Many of my regular readers may know that one of the reasons I fell in love with my
old new house was because it has a small root cellar underneath the house. I like to store root crops like potatoes, onions, garlic, winter squash, Longkeeper tomatoes, apples and cabbages from my garden, and dried foods that I buy in bulk, so I felt it was perfect for our needs. As we unloaded my sealed buckets of beans and grains from the moving truck they were put directly into the cellar, on a piece of plywood held up on cement blocks until ‘we got time’ to install our steel shelving. What a mistake that was! Last Saturday night, after receiving about 2″ of rain in a short time, the cellar flooded. When I discovered the problem on Sunday morning, buckets were actually floating in about 5 or 6″ of storm water!
This picture was taken after the buckets were removed from the water and I sure as hell wasn’t going to take them BACK down there just to get a good picture, but you get the idea… Coincidentally (or not?) I am currently reading a library book titled ‘Just In Case’ covering food storage, alternative heating and lighting sources, toiletries and clothing, pet supplies, emergency communication plans, and more–that will allow your household to survive comfortably for several days, or longer, with no outside services at all.The author’s advice to test (and retest from time to time) all the preparedness systems you put into place before you actually find yourself in some sort of emergency or disaster situation had been calling to me from Page One of the book, but I figured I’d finish the book first, then go back and ‘test’ the things I’d planned. Too bad I didn’t test the seaworthiness of the root cellar before putting all those buckets and canning jars down there!

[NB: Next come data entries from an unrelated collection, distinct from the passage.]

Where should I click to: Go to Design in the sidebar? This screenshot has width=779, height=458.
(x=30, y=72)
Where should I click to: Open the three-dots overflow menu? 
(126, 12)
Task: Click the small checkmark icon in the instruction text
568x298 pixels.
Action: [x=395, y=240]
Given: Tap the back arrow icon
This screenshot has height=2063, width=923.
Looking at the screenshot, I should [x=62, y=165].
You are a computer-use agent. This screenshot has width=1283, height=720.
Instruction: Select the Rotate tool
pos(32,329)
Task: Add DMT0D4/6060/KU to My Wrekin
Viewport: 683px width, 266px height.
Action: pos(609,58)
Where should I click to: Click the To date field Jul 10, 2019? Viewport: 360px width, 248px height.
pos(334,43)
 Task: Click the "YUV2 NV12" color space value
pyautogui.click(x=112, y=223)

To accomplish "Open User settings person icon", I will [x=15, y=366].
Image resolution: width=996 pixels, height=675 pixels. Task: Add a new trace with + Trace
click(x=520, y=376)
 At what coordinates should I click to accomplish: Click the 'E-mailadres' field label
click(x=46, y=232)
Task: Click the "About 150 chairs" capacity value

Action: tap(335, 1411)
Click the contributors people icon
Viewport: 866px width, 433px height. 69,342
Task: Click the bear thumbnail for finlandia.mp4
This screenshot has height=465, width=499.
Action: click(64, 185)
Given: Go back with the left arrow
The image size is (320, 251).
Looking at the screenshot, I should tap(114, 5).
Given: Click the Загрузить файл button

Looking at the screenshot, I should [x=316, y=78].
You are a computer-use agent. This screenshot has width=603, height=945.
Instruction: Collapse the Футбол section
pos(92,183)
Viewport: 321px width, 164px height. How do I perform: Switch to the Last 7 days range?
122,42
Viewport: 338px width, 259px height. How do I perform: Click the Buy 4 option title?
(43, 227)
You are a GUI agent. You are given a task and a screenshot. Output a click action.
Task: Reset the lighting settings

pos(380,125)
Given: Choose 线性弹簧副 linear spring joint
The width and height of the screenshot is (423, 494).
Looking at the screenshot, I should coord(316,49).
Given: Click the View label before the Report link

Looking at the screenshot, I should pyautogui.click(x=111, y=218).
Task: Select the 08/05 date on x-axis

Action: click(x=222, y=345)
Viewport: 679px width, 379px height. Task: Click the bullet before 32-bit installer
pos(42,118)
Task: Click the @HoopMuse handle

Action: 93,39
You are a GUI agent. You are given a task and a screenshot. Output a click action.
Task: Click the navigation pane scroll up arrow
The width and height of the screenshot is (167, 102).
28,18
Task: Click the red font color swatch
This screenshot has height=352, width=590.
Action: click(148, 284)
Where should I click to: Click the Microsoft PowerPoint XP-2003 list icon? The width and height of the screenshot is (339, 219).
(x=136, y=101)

I was actually very, very lucky. I lost a bucket with about 40 pounds of local spring wheat and another with about 20 pounds of dried white beans because their lids weren’t sealed properly. By Monday the wet wheat berries had swelled so badly the bucket cracked and the lid had pushed completely off and the beans went to the compost pile, where I’m curious to see if they sprout.
All the powdered milk, lentils, split peas, rice, honey, black beans and two more buckets of wheat proved to be waterproof. Luckily, my newly harvested potato and garlic crops were still in baskets in the house!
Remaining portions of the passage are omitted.